In the silence that followed, a car began to purr down the road, and twin shafts of light cut through the dusk.

“That’s Doc Blaine,” I said. “When I come back I’ll tell you how Garfield is.”

Doc Blaine was prompt with his predictions as we drove the three miles of post-oak covered hills that lay between Lost Knob and the Garfield farm.

“I’ll be surprised to find him alive,” he said, “smashed up like he is. A man his age ought to have more sense than to try to break a young horse.”

“He doesn’t look so old,” I remarked.

“I’ll be fifty, my next birthday,” answered Doc Blaine. “I’ve known him all my life, and he must have been at least fifty the first time I ever saw him. His looks are deceiving.”
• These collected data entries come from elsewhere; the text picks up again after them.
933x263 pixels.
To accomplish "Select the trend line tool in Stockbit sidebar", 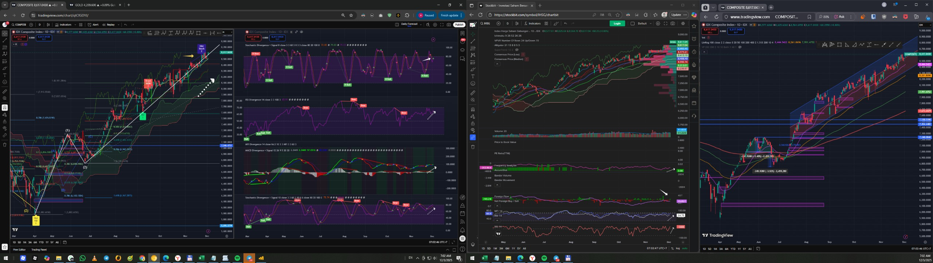I will pyautogui.click(x=473, y=41).
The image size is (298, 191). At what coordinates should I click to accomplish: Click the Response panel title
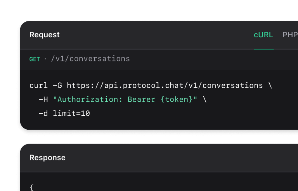pos(47,158)
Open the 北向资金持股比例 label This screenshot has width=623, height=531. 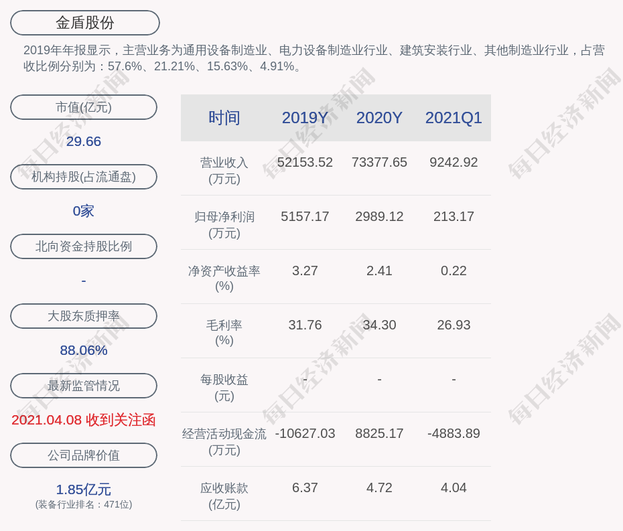[x=84, y=246]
Old Garfield’s dwelling-place was reminiscent of the past. The boards of the low squat house had never known paint. Orchard fence and corrals were built of rails.

Old Jim lay on his rude bed, tended crudely but efficiently by the man Doc Blaine had hired over the old man’s protests. As I looked at him, I was impressed anew by his evident vitality. His frame was stooped but unwithered, his limbs rounded out with springy muscles. In his corded neck and in his face, drawn though it was with suffering, was apparent an innate virility. His eyes, though partly glazed with pain, burned with the same unquenchable element.
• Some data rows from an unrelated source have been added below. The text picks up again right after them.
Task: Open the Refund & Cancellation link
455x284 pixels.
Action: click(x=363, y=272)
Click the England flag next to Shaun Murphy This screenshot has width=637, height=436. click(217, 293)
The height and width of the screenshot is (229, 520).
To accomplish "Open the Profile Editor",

“He’s been ravin’,” said Joe Braxton stolidly.

“First white man in this country,” muttered old Jim, becoming intelligible. “Hills no white man ever set foot in before. Gettin’ too old. Have to settle down. Can’t move on like I used to. Settle down here. Good country before it filled up with cow-men and squatters. Wish Ewen Cameron could see this country. The Mexicans shot him. Damn ’em!”
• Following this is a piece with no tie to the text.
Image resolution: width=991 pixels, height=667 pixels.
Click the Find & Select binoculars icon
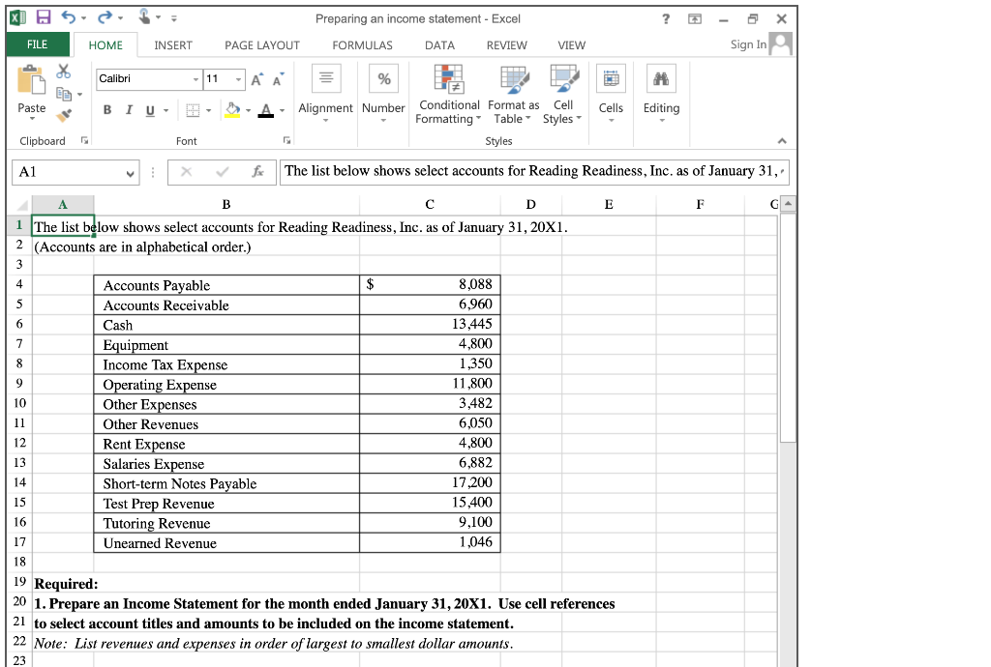(661, 79)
Doc Blaine shook his head. “He’s all smashed up inside. He won’t live till daylight.”

Garfield unexpectedly lifted his head and looked at us with clear eyes.

“Wrong, Doc,” he wheezed, his breath whistling with pain. “I’ll live. What’s broken bones and twisted guts? Nothin’! It’s the heart that counts. Long as the heart keeps pumpin’, a man can’t die. My heart’s sound. Listen to it! Feel of it!”

He groped painfully for Doc Blaine’s wrist, dragged his hand to his bosom and held it there, staring up into the doctor’s face with avid intensity.

“Regular dynamo, ain’t it?” he gasped. “Stronger’n a gasoline engine!”

Blaine beckoned me. “Lay your hand here,” he said, placing my hand on the old man’s bare breast. “He does have a remarkable heart action.”

I noted, in the light of the coal-oil lamp, a great livid scar in the gaunt arching breast—­such a scar as might be made by a flint-headed spear. I laid my hand directly on this scar, and an exclamation escaped my lips.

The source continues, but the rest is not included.